There’s evidence that a fair bit of tax-loss selling has actually been going on for much of 2015’s second half. But investors now have roughly three weeks to conclude tax-loss selling before the new year begins.
Year-end bounceback candidates are a related issue. Around this time of year, analysts start compiling a list of stocks that have sold off heavily—but perhaps unjustifiably—in 2015. The hard selling of these stocks generally persists until the very end of a given year.
The theory of year-end bounceback candidates is this: Given that a number of stocks that are heavily dumped are either doing good business or are likely to do so in early 2016, the tax-loss selling and portfolio adjusting can lead some of them to an “oversold” condition, meaning that they’re selling below or considerably below fair market value.
Buying a carefully selected basket of these stocks during the last few trading days of the year, even as they continue to sink under selling pressure, can be quite rewarding as trading resumes on Jan. 2 of the new year.
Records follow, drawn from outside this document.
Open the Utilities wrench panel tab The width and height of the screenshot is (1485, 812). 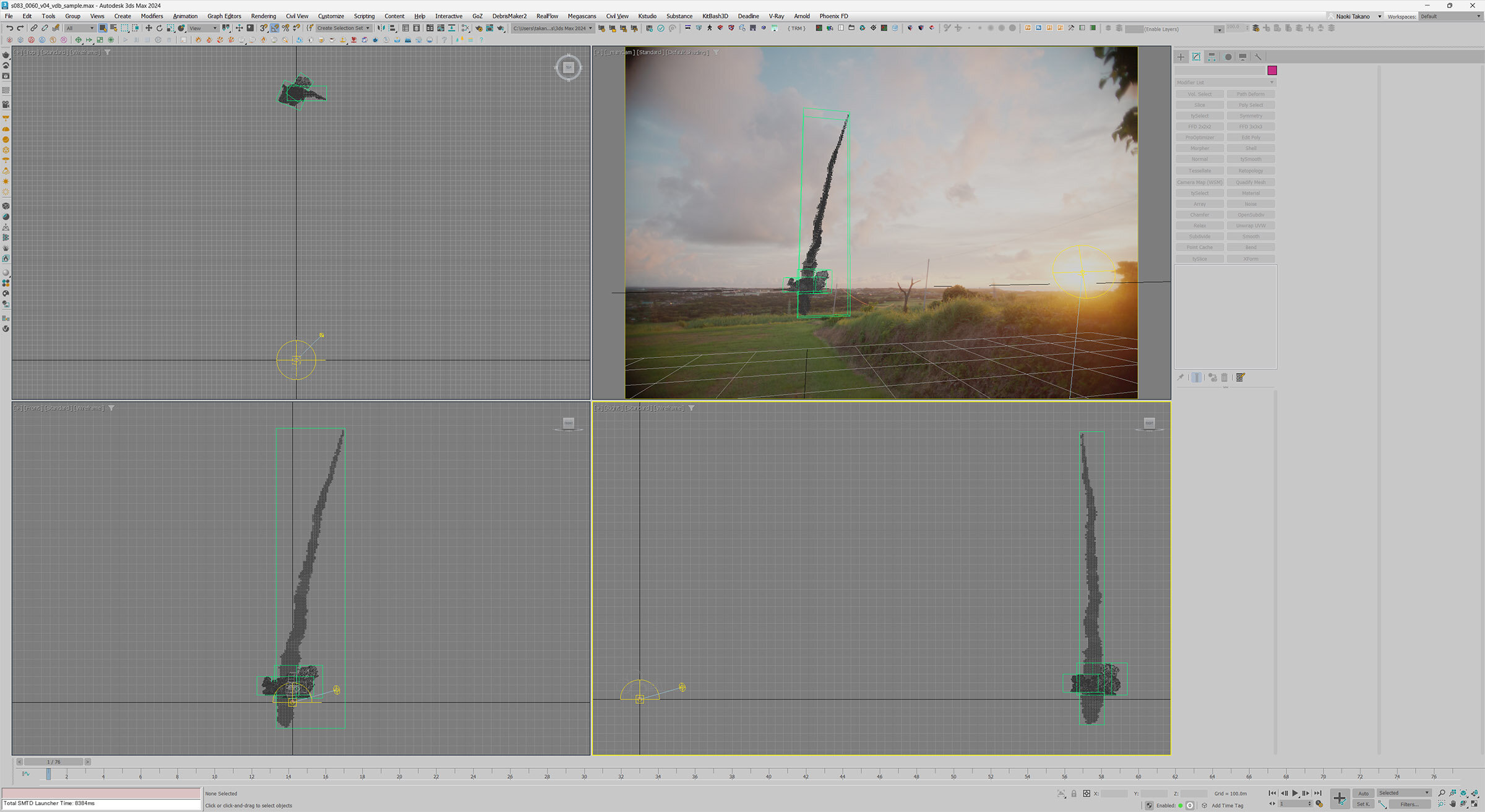coord(1258,57)
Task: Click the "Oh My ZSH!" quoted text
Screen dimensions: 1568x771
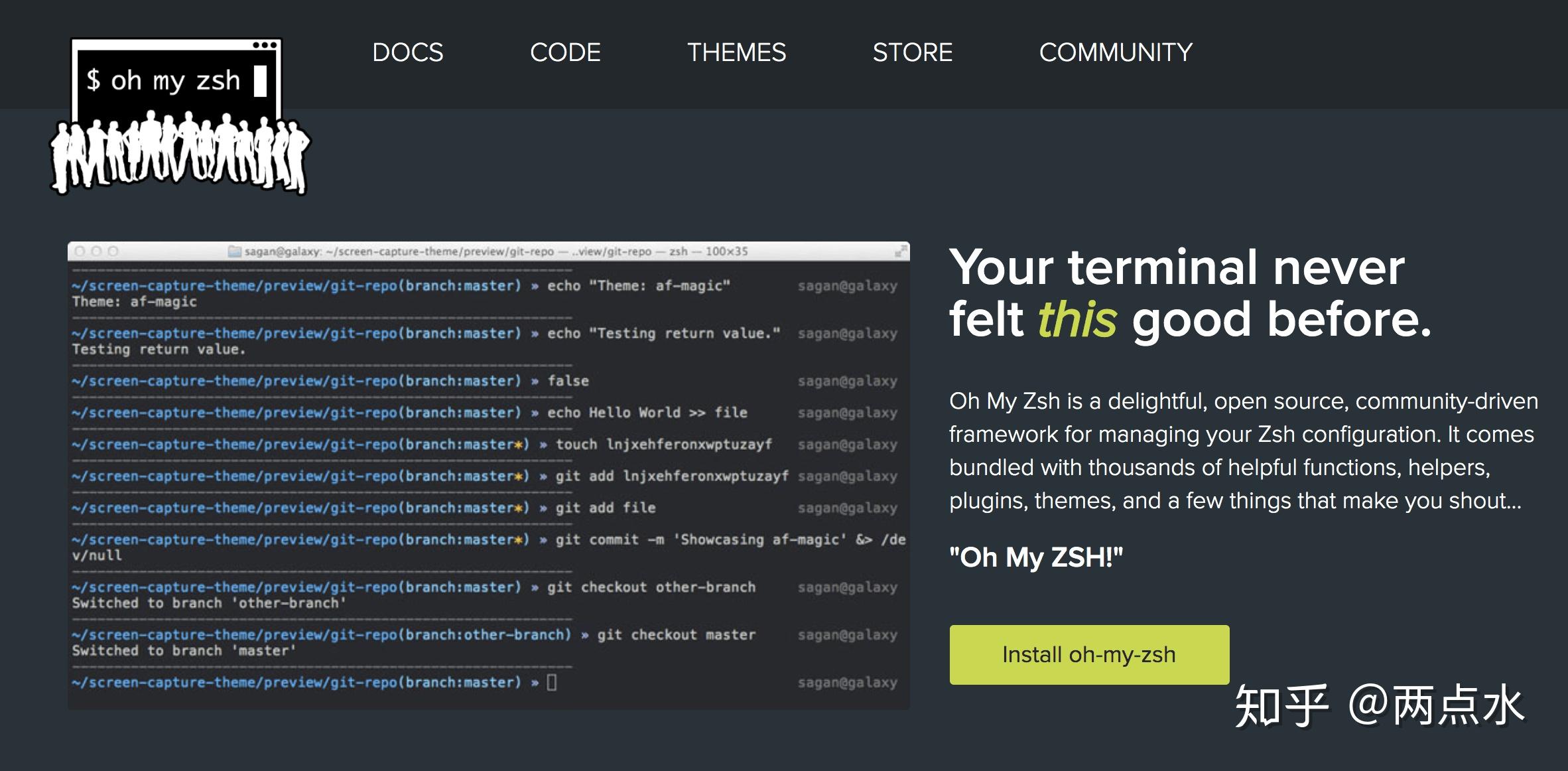Action: (x=1035, y=557)
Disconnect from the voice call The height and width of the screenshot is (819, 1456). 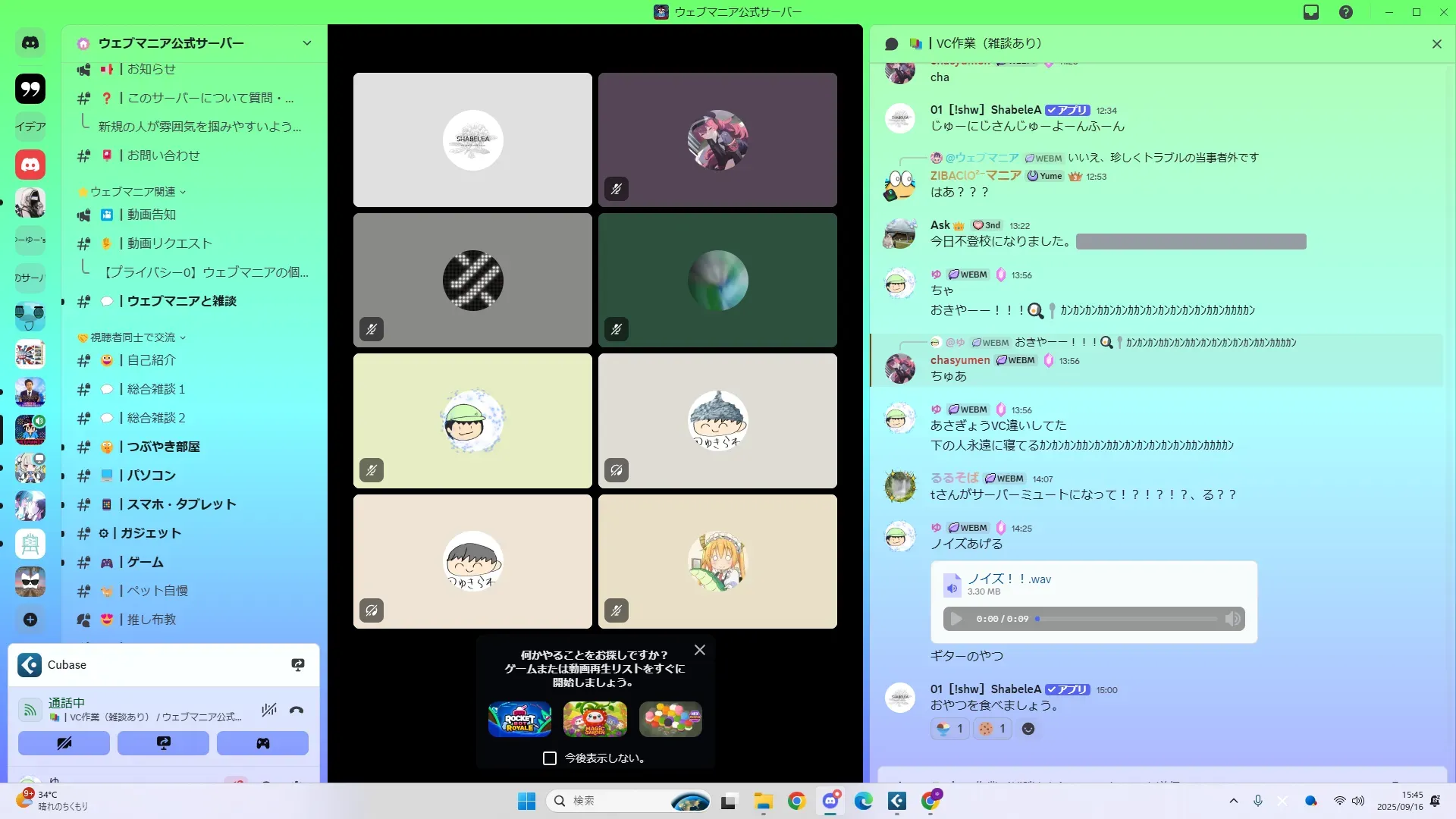click(297, 711)
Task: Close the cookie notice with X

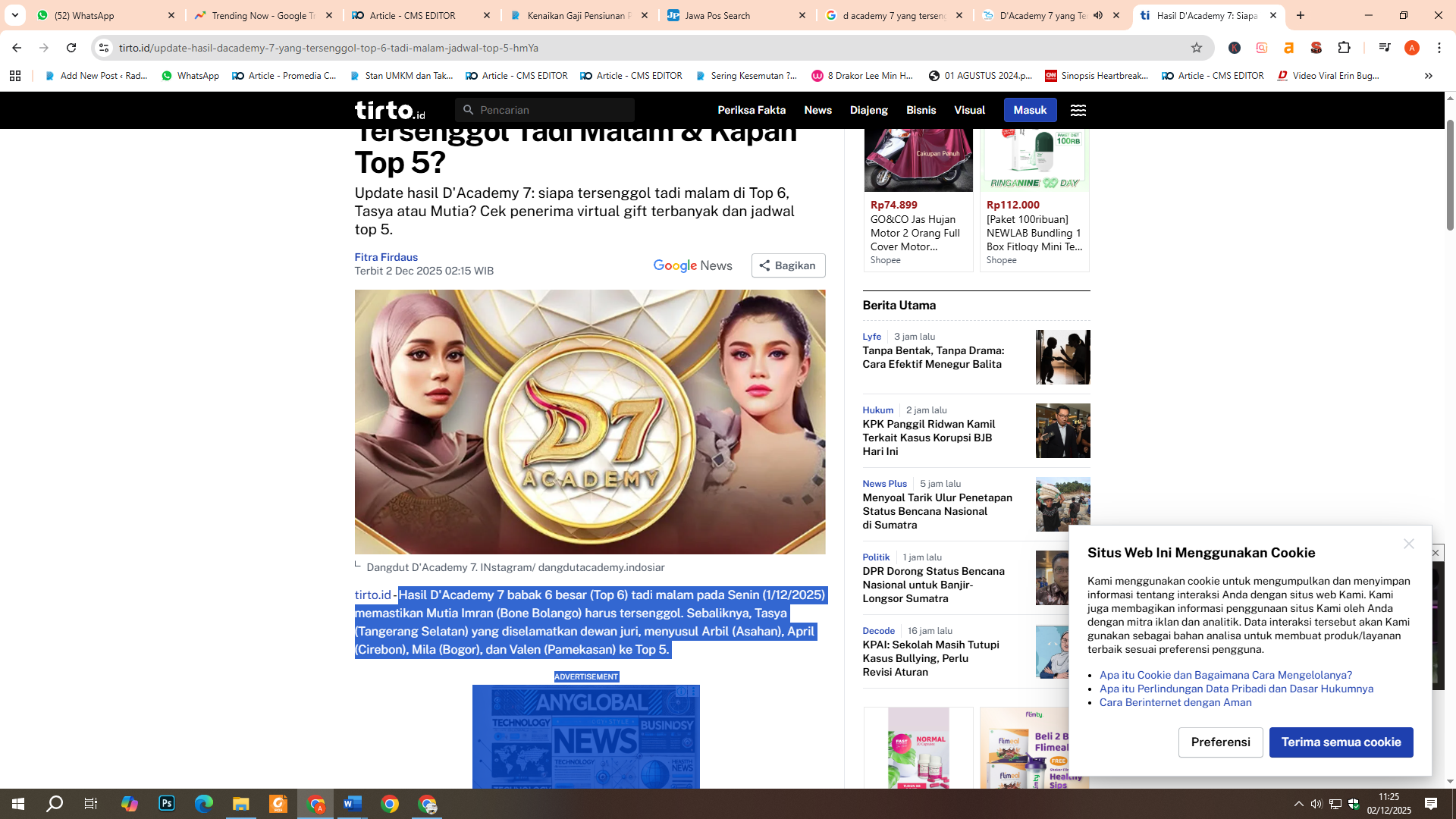Action: coord(1408,544)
With the tax-loss selling pressure now off, a carefully selected group of these securities each year can “bounce” up as much as 10 percent in the first month of the year, a quick and handsome reward for taking the chance.
Nothing is guaranteed, of course. But we’ll be sizing up various bounceback lists and will tell you what we’ve learned before the last day of 2015 rolls around.
Finally, there’s those “Dogs of the Dow.” Dow Dogs are determined as of the closing price of the last trading day of the year, which this year falls on Dec. 31. Each year’s new Dow Dogs list consists of the five to 10 large Dow Jones Industrial Average stocks paying the highest dividend percentage as of Dec. 31.
So the theory goes, if you simply invest in these stocks in early 2016, the combination of high dividend payouts and likely bounceback characteristics should result in a better than average 2016 return. Historically, however, returns on each year’s Dow Dogs, while not bad, are not always record-breaking and can often prove sub-par. That said, it’s still a popular theory, and at least the base yield tends to be good and the stocks tend to be reasonably secure no matter which way they eventually end up.
In recent years, other “dogs” lists have been touted, including NASDAQ dogs, tech dogs, etc. We’ll take a look at these lists as well as the Dow and come up with our thoughts around the first of the new year.
Meanwhile, our trading tips will remain few and far between. Like many individual investors, this has been a subpar year for us, and we’re going to be a lot more cautious before we tiptoe into Investing 2016. It’s an election year, and this one will very likely be a donnybrook. This kind of danger—perhaps already being signaled by 2015’s nasty markets—is best to avoid lest the small investor, clearly no longer protected by the SEC, get completely crushed.